__DATA__:
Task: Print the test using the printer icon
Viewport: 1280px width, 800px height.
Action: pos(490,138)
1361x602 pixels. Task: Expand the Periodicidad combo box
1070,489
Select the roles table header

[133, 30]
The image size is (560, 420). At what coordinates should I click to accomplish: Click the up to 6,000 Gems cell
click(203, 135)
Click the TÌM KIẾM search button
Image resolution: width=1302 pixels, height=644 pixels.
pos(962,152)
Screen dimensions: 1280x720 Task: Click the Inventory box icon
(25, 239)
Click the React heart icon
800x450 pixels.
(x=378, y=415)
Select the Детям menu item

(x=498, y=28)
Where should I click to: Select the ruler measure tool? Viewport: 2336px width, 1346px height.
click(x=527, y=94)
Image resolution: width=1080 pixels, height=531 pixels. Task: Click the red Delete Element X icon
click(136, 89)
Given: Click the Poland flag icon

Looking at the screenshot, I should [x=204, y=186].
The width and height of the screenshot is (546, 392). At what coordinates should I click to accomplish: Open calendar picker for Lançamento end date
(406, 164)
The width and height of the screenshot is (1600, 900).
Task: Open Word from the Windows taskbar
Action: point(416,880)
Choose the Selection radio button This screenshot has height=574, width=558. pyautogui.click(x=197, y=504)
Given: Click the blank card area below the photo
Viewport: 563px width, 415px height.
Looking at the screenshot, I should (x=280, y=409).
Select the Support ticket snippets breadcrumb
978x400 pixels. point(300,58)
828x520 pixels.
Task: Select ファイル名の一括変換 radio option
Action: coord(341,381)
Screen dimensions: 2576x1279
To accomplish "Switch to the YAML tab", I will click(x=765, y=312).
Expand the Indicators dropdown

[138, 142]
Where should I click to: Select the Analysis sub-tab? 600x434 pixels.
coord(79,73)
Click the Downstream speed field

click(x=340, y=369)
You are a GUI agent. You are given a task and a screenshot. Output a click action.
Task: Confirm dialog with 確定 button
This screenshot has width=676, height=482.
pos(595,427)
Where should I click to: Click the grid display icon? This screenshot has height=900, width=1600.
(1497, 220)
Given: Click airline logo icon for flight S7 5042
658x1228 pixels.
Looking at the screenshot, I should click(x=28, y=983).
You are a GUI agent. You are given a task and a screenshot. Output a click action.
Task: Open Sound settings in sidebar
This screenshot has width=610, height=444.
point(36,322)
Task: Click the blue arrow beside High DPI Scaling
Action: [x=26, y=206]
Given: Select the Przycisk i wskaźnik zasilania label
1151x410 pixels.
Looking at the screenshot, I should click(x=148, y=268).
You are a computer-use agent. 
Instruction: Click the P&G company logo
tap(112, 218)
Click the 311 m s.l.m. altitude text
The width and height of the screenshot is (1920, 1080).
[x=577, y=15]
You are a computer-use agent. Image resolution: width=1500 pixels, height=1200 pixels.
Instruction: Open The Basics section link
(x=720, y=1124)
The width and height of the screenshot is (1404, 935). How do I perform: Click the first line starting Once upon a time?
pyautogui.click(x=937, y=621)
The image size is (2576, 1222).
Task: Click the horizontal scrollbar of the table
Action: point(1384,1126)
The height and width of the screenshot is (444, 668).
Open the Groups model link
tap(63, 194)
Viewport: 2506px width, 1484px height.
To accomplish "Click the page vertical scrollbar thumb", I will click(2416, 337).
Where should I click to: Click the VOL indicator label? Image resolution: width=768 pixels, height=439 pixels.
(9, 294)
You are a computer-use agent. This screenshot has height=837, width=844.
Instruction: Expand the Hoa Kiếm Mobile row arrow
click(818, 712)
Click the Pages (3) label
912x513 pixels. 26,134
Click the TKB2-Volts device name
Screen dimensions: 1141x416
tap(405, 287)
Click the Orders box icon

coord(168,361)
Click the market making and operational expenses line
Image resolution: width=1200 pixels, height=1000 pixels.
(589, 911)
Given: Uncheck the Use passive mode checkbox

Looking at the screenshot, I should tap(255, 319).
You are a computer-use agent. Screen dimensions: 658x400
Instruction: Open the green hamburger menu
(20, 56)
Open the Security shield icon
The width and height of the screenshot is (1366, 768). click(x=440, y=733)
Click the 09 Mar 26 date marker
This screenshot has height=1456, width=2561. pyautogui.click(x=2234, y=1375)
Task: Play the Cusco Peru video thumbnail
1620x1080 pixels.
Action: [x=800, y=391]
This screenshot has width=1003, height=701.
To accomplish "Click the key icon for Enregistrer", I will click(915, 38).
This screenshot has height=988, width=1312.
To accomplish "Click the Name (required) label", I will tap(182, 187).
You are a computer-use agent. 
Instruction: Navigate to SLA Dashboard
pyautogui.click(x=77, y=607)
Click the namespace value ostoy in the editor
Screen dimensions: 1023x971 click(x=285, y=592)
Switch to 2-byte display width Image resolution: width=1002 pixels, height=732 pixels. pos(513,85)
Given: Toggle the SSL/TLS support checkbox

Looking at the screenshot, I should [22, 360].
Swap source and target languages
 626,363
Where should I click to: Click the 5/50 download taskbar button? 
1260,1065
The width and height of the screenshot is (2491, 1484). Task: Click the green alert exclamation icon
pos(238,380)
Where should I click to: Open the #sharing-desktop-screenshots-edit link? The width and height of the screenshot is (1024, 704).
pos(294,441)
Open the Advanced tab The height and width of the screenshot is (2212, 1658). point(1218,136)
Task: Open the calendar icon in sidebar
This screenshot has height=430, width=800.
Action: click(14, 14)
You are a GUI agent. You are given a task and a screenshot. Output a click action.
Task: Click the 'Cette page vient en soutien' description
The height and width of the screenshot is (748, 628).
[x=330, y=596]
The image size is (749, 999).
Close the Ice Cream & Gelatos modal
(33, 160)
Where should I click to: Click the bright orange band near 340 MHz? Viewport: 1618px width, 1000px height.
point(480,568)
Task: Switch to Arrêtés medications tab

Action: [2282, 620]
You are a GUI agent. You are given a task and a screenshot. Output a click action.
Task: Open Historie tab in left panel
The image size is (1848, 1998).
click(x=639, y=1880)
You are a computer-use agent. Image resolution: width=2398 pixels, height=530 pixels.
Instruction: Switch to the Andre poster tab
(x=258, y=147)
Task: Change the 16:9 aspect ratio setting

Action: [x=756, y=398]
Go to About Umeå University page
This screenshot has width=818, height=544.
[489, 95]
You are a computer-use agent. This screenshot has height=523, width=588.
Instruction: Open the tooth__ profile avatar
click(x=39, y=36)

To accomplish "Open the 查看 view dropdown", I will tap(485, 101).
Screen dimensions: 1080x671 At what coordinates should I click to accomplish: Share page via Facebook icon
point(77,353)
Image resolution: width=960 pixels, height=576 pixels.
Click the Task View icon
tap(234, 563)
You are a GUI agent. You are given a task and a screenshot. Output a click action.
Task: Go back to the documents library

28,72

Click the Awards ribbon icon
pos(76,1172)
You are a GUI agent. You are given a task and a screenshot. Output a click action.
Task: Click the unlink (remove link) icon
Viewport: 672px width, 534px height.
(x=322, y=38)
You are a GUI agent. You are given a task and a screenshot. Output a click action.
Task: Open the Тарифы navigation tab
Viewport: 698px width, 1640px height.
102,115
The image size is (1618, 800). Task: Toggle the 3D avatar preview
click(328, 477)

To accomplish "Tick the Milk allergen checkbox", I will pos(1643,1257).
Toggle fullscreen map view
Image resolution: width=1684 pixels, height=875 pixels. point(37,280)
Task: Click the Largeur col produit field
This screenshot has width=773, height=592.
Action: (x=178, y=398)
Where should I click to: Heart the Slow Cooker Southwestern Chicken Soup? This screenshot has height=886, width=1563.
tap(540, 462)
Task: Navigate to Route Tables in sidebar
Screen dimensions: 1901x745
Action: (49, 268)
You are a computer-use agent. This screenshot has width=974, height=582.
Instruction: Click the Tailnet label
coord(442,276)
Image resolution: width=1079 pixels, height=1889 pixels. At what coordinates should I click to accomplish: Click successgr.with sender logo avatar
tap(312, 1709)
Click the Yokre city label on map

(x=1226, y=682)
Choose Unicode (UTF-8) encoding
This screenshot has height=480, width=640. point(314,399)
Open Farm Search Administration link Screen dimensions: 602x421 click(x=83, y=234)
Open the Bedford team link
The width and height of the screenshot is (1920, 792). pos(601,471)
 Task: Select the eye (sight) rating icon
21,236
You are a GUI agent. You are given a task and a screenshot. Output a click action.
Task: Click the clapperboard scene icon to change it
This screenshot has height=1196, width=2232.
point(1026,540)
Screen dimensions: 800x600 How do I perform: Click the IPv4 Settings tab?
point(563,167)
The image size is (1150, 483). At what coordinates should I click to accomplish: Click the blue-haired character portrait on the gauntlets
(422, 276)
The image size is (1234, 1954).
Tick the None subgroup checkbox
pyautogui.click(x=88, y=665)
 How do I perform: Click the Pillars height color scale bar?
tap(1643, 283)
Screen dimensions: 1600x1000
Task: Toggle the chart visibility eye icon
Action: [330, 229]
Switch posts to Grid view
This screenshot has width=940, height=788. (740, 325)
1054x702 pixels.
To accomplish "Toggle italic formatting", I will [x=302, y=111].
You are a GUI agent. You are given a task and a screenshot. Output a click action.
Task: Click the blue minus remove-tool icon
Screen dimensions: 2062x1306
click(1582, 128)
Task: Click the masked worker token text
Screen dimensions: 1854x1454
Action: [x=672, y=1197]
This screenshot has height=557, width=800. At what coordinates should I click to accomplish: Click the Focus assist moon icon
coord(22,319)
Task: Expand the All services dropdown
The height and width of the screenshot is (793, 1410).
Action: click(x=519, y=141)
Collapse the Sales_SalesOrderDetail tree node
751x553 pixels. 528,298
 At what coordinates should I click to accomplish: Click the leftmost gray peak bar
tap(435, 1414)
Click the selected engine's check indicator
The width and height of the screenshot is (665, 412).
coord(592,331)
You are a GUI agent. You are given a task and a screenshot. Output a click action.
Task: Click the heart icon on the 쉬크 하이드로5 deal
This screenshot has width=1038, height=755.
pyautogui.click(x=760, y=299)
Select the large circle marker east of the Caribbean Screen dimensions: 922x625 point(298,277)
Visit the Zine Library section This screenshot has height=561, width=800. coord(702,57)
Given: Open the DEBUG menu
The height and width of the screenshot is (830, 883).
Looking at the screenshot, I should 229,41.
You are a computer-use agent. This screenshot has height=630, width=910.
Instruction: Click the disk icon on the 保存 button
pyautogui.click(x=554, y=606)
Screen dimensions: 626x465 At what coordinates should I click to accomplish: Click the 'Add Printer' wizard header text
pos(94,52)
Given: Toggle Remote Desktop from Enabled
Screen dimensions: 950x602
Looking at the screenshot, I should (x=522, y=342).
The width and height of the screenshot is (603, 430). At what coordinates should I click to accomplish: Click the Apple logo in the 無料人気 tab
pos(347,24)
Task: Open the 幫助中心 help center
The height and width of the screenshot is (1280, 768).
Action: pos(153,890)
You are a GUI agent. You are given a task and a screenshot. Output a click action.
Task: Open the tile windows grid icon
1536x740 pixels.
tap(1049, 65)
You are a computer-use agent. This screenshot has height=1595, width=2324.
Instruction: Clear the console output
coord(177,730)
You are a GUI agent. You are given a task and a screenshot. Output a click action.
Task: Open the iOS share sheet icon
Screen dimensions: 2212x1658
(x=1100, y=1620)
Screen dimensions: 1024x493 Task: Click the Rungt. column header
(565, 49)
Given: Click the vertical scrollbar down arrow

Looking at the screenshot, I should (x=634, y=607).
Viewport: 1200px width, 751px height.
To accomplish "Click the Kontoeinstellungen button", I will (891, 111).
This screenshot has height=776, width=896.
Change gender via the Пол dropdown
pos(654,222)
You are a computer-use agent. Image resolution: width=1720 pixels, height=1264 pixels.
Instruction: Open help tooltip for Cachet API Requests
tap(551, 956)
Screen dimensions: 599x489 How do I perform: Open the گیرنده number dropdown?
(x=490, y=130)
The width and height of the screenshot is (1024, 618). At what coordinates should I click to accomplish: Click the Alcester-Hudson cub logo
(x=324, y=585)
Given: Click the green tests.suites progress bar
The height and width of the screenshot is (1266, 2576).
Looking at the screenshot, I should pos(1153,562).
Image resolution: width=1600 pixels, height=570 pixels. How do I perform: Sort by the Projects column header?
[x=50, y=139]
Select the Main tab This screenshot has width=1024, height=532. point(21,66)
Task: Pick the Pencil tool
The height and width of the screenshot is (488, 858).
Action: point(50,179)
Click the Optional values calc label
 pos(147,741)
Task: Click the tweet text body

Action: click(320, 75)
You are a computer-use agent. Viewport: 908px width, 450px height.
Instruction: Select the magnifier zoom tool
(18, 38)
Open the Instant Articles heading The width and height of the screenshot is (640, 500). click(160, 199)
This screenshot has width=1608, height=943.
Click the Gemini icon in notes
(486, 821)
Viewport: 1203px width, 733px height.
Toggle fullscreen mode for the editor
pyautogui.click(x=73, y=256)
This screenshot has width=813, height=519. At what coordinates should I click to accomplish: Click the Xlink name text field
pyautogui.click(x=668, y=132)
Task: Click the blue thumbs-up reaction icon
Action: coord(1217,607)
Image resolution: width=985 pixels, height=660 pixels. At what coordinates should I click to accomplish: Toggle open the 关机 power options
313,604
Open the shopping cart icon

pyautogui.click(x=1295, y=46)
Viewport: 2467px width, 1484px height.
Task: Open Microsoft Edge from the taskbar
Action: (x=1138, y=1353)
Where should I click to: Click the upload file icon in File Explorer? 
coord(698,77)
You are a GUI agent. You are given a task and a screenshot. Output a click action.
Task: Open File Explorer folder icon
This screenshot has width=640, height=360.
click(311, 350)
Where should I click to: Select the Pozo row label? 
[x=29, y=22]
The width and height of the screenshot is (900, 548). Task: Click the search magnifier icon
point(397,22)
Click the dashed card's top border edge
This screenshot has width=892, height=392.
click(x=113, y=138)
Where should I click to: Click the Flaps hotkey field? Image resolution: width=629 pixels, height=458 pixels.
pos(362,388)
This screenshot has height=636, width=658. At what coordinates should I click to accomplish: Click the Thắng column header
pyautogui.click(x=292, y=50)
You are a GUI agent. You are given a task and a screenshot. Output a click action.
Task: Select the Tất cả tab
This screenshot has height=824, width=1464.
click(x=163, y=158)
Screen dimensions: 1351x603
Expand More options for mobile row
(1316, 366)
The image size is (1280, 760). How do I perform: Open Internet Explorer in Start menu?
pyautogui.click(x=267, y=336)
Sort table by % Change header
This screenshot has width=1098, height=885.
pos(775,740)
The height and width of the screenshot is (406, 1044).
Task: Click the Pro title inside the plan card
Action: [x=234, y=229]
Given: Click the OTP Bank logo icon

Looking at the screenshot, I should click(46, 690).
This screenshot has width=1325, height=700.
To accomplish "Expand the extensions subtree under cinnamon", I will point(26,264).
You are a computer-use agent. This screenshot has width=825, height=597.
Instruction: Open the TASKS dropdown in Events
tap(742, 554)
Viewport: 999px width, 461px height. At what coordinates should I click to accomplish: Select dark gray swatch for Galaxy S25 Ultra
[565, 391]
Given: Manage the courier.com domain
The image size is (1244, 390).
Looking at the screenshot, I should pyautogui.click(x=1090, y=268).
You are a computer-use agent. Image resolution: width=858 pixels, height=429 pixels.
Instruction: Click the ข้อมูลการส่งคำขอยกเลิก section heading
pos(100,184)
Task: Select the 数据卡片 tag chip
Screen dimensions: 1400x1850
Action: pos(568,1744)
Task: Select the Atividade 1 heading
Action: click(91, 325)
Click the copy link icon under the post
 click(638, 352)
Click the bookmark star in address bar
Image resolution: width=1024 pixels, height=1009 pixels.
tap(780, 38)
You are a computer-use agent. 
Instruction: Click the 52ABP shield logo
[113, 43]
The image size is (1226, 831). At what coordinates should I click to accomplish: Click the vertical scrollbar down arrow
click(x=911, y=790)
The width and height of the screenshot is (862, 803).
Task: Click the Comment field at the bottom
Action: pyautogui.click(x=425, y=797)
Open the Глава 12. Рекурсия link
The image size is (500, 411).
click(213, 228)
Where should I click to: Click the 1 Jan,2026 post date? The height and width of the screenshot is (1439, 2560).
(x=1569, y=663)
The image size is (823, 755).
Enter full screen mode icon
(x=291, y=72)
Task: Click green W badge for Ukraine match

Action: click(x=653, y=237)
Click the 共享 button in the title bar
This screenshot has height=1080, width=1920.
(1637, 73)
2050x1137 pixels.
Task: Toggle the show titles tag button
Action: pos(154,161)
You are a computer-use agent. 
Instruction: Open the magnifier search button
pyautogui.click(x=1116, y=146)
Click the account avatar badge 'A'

__REQUIREMENTS__:
Write out every line exactly as it appears, from the line containing "Click the 共享 button in the title bar" through the last of the lines, inclusive of both.

__EXERCISE ANSWER__:
Click the 共享 button in the title bar
This screenshot has height=1080, width=1920.
(1637, 73)
2050x1137 pixels.
Task: Toggle the show titles tag button
Action: pos(154,161)
You are a computer-use agent. 
Instruction: Open the magnifier search button
pyautogui.click(x=1116, y=146)
Click the account avatar badge 'A'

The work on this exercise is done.